Every time the build or release is discussed, all I hear practically amounts to "the problems are insurmountable". That is why I term it negativity.

To my best knowledge something like that has never been said. You might interpret failure to embrace your proposals as such, but that is not the same thing.

I have reiterated my main points for nearly 6 years now:

1. the building is currently not the bottleneck. Yes, it can be brought back from a couple of weeks for the first RC for a fixes releases, and roughly two months for a major release, but even if you could automatise that to zero (which you can't), it does not fix the current _AND_ past release gaps.    You also do not need CI infrastructure for that, quarterly attempting to build relevant targets.  The problem will always be the human factor, ALSO to investigate and take action on those CI builds.   And a fact of life is that if the infrastructure gets more complicated, less people are prepared to deep dive into it to actually do that.

2a.
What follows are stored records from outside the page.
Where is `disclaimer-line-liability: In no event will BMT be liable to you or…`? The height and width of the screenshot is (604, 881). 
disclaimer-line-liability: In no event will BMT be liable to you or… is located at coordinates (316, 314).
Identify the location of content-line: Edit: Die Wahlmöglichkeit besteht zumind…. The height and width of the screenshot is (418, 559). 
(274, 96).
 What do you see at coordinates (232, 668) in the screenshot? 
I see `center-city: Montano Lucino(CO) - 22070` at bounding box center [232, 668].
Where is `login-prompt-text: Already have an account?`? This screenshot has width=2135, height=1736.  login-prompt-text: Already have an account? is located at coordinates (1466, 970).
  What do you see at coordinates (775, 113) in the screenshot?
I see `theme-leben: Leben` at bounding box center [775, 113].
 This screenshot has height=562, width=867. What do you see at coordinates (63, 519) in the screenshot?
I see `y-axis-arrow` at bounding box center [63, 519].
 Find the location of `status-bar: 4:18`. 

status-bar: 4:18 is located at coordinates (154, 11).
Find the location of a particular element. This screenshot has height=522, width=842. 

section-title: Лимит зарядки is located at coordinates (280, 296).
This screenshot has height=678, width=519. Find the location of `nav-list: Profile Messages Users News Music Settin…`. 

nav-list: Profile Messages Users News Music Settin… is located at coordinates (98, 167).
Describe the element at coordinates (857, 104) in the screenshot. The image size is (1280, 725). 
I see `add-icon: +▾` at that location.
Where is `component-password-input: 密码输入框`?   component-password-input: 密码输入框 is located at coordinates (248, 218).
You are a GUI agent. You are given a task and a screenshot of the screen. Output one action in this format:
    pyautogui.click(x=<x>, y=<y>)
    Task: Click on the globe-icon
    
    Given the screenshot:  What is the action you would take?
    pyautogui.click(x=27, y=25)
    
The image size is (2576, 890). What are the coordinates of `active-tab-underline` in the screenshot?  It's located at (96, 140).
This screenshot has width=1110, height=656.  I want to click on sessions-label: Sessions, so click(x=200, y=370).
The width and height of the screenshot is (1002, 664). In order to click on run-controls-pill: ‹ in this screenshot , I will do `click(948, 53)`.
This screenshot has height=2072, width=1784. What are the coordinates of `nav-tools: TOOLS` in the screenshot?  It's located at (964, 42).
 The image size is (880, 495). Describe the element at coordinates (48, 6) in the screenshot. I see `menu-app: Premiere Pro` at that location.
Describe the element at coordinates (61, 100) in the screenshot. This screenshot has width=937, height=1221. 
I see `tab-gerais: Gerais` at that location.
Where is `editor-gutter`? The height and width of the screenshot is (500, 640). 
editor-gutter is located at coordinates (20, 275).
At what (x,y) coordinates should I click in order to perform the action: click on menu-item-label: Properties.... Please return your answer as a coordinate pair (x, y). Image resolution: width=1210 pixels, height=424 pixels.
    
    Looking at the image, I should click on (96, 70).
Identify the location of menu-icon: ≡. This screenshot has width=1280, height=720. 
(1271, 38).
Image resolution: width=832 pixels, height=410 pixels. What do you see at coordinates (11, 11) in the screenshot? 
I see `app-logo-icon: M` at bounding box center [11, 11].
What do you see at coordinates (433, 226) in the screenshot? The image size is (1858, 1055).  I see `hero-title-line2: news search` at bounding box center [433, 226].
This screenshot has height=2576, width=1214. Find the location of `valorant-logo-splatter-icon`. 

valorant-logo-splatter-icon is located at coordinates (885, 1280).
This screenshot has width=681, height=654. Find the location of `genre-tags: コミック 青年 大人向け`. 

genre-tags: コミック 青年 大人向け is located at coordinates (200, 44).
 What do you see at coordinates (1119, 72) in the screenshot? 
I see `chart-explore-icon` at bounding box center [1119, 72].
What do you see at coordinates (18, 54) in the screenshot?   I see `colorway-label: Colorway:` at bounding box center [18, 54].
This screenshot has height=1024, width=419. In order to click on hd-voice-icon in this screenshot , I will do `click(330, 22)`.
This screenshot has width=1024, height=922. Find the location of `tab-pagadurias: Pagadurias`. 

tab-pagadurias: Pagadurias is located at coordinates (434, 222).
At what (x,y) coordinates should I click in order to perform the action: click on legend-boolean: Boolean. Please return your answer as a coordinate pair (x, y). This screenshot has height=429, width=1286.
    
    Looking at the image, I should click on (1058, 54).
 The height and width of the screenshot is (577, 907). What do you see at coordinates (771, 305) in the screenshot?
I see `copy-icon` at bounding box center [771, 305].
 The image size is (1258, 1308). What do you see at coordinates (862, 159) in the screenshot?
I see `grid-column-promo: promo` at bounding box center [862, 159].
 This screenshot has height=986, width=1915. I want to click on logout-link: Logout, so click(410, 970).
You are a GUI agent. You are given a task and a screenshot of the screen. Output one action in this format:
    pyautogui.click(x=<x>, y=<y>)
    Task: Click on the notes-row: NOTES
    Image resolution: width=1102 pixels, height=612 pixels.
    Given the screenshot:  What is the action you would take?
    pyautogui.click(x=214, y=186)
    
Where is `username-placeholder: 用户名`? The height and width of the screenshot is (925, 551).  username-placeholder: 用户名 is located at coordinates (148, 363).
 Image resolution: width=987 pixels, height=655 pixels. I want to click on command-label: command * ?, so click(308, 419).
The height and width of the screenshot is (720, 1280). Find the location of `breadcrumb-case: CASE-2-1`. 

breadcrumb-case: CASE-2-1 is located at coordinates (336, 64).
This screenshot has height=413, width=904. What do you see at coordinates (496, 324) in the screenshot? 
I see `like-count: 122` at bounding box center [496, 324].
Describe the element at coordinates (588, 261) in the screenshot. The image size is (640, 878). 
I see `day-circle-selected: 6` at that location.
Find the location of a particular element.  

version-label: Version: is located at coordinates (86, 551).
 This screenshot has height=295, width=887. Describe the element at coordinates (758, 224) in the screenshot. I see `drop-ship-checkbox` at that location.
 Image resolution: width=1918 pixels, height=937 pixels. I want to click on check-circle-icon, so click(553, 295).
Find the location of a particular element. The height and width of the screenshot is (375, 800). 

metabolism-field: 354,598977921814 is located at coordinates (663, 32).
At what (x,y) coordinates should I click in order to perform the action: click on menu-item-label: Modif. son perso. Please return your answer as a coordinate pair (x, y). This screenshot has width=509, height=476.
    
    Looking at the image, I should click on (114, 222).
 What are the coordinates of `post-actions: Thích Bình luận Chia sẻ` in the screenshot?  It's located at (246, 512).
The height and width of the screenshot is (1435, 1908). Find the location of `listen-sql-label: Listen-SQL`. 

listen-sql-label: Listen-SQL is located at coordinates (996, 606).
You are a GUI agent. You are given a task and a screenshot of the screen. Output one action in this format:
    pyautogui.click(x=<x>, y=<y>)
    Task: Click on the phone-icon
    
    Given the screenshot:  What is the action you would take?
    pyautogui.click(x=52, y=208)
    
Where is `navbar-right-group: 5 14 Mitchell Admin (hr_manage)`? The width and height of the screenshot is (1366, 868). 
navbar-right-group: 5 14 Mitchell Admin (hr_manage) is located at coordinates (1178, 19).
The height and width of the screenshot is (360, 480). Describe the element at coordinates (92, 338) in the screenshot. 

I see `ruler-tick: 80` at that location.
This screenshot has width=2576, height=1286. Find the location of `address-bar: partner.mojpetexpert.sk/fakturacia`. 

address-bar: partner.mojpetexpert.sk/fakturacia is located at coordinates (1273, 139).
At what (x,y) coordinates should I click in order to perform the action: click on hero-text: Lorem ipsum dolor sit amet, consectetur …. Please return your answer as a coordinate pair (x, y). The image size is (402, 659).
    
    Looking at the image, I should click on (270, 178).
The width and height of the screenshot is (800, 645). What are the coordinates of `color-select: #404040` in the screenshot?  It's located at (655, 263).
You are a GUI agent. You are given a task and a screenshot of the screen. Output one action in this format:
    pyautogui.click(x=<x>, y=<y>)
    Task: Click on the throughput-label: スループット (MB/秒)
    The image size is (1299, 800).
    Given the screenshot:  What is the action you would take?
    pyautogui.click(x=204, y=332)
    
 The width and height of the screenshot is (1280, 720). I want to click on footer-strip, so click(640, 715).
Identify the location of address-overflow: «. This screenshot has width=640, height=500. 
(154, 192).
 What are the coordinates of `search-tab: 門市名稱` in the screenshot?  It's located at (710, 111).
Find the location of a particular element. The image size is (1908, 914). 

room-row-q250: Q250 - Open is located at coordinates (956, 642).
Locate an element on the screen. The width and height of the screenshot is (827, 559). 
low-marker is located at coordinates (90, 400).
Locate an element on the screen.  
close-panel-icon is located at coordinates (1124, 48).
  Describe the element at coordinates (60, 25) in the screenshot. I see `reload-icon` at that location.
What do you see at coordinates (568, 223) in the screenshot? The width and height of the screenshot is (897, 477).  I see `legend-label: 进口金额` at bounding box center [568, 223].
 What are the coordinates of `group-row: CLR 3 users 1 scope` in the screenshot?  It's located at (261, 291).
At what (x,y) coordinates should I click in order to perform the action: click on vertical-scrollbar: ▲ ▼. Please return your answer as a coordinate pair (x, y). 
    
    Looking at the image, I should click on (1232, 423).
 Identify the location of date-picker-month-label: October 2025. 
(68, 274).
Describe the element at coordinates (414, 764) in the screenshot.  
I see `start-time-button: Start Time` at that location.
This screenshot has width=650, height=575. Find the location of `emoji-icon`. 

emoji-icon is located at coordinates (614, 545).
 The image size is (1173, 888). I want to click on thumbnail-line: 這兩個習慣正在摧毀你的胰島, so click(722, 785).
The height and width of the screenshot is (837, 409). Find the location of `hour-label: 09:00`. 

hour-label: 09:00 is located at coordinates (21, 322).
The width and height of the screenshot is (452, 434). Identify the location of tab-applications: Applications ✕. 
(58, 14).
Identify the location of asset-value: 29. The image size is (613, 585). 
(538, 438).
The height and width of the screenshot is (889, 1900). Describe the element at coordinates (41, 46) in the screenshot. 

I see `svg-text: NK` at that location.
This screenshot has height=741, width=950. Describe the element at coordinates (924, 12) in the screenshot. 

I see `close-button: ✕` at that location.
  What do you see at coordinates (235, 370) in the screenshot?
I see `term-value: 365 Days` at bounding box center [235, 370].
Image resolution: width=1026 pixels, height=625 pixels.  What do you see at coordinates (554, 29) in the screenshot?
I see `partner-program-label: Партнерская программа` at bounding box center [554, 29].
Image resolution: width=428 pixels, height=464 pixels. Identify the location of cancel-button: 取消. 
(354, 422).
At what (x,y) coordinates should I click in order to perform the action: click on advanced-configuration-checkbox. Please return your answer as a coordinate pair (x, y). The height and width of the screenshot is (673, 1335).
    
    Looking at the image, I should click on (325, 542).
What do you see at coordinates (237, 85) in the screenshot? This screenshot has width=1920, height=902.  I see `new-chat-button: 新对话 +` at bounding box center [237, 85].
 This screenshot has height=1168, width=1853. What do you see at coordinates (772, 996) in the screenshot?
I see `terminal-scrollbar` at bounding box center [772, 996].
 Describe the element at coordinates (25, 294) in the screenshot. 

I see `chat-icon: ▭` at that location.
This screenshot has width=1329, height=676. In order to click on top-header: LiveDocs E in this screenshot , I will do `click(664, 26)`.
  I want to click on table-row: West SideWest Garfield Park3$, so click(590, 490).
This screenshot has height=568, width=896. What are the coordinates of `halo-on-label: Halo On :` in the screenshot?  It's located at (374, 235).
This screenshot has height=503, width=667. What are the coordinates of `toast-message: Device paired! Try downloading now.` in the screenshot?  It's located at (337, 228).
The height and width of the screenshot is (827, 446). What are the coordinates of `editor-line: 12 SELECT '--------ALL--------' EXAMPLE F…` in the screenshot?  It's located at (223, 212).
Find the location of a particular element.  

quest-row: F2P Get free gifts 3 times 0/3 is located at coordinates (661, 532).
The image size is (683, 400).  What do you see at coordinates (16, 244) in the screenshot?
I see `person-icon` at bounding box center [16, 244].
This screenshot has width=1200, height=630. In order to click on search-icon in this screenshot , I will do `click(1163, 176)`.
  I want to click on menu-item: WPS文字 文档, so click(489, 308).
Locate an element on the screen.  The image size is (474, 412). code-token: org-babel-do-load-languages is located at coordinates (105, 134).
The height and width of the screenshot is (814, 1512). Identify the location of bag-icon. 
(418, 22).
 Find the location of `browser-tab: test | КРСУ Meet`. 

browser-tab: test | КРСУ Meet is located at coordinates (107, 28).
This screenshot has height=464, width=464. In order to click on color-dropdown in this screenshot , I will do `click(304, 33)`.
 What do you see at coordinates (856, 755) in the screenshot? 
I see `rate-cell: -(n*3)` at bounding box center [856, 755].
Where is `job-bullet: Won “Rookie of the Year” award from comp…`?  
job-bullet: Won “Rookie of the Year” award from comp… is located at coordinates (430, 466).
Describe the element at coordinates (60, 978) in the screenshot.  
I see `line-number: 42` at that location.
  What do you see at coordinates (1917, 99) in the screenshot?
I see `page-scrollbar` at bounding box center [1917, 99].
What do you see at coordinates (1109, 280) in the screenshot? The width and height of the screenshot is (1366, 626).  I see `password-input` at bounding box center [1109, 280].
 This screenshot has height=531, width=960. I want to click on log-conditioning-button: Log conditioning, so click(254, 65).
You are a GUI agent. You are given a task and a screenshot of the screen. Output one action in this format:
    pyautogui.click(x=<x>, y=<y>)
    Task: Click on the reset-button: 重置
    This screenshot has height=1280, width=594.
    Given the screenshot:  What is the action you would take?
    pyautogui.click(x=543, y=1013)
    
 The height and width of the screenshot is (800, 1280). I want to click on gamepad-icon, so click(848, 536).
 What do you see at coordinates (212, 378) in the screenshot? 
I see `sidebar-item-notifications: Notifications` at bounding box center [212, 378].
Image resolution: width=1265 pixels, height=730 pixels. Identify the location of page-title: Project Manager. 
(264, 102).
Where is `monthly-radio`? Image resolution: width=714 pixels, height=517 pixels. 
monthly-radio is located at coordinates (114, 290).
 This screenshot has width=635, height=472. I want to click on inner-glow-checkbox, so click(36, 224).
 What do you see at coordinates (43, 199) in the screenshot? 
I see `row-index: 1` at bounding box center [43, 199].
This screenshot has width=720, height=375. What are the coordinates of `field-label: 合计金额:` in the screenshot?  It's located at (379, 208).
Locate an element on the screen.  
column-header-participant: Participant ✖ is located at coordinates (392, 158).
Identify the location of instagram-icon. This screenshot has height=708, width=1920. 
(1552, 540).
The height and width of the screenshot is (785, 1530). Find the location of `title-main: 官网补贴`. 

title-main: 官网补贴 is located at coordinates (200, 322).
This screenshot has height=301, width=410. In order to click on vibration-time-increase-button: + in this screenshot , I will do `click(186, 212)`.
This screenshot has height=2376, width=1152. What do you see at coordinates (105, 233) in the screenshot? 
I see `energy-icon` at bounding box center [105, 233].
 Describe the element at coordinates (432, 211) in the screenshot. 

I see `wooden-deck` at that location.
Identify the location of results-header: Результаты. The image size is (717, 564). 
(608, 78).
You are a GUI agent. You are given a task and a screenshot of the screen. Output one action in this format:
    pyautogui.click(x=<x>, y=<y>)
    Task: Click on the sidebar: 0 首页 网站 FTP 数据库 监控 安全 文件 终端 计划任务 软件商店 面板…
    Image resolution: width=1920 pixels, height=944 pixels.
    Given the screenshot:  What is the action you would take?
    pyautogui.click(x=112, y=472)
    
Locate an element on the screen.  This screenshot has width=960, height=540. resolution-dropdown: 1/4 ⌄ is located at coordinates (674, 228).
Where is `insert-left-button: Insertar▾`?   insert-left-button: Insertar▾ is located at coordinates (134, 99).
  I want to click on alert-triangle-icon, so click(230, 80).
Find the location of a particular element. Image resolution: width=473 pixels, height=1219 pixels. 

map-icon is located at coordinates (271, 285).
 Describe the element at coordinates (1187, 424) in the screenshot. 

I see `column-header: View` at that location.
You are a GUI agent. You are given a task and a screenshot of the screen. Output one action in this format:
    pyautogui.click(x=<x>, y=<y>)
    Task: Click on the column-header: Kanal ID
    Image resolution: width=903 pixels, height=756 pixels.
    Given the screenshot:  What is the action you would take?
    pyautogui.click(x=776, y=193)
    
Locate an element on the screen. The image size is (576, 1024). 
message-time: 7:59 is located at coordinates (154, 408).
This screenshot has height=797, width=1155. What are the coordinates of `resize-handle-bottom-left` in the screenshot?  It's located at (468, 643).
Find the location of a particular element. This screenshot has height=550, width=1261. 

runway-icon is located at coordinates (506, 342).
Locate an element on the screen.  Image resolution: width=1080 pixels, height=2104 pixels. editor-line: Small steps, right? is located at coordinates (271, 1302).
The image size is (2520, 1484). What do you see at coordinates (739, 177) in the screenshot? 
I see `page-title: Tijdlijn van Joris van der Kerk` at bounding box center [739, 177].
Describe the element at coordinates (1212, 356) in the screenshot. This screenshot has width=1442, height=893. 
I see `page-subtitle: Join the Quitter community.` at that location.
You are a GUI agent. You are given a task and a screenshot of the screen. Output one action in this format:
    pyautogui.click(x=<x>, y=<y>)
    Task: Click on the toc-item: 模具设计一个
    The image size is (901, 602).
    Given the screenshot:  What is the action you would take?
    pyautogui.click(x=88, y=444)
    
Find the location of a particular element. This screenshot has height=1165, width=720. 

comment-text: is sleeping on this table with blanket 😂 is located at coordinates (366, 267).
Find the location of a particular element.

The major bottleneck is chiefly  branching and releasing major releases.  Waiting on features to stabilise takes ages. Those ages are waiting for people to fix it. You can try to avoid to merge unstable , but as I hope you have found out with the loadppu branch that is not always  an easy thing.

2b. Fixes have their own problems, but those are all actually getting people to move.   If there is the shared consensus to release a fixes release, and continuous merge process have occurred (as the current fixes branch , it could be done in 6-12 weeks, depending on the number of needed RCs, and the nature of the feedback on them. That is a full minor release cycle, checking all the boxes, no shortcuts.  Even with many targets beyond Tier 1 in the mix.    We currently have a 5 years minor release gap., 6-12 weeks is nothing on that scale.

3. Do changes gradually as you get experience. No big bang, no drama, no longer delays while infrastructure and policies get worked out. Start some CI work if you want on the side, follow up with high frequency, and see if it works, and people actually use it. Pace changes.

Keep in mind that in the release sense we haven't fully managed the svn/mantis to gitlab transition, 5 years after the fact. And you want to toss in more infrastructural work ?

My sincere hope is that by putting some different structure in place, things will go smoother. If we need to let go of some practices from the past, then that should be possible.

The only past practice that you could let go that saves a real bottleneck, is actually caring about what goes into a release. But then you get back to the snapshots vs release point that I made.

Automating building and branching is all fine and dandy, but the problem is to actually get content (read: merged revisions) in those branches, and your proposals are awfully quiet about that. It sets a few schedules and rules (that basically are an toothless appeal to developers "to think about the releases and do the merges", but all developers could have merged all their commits in the current situation already, so what effectively changes).

You are trying to fix a basic problem (no people actually doing something) with lots of high level rules and infrastructure that is copied from large scale projects that allows managers to track progress of the grunts. IMHO it simply doesn't make sense in a FPC volunteer context.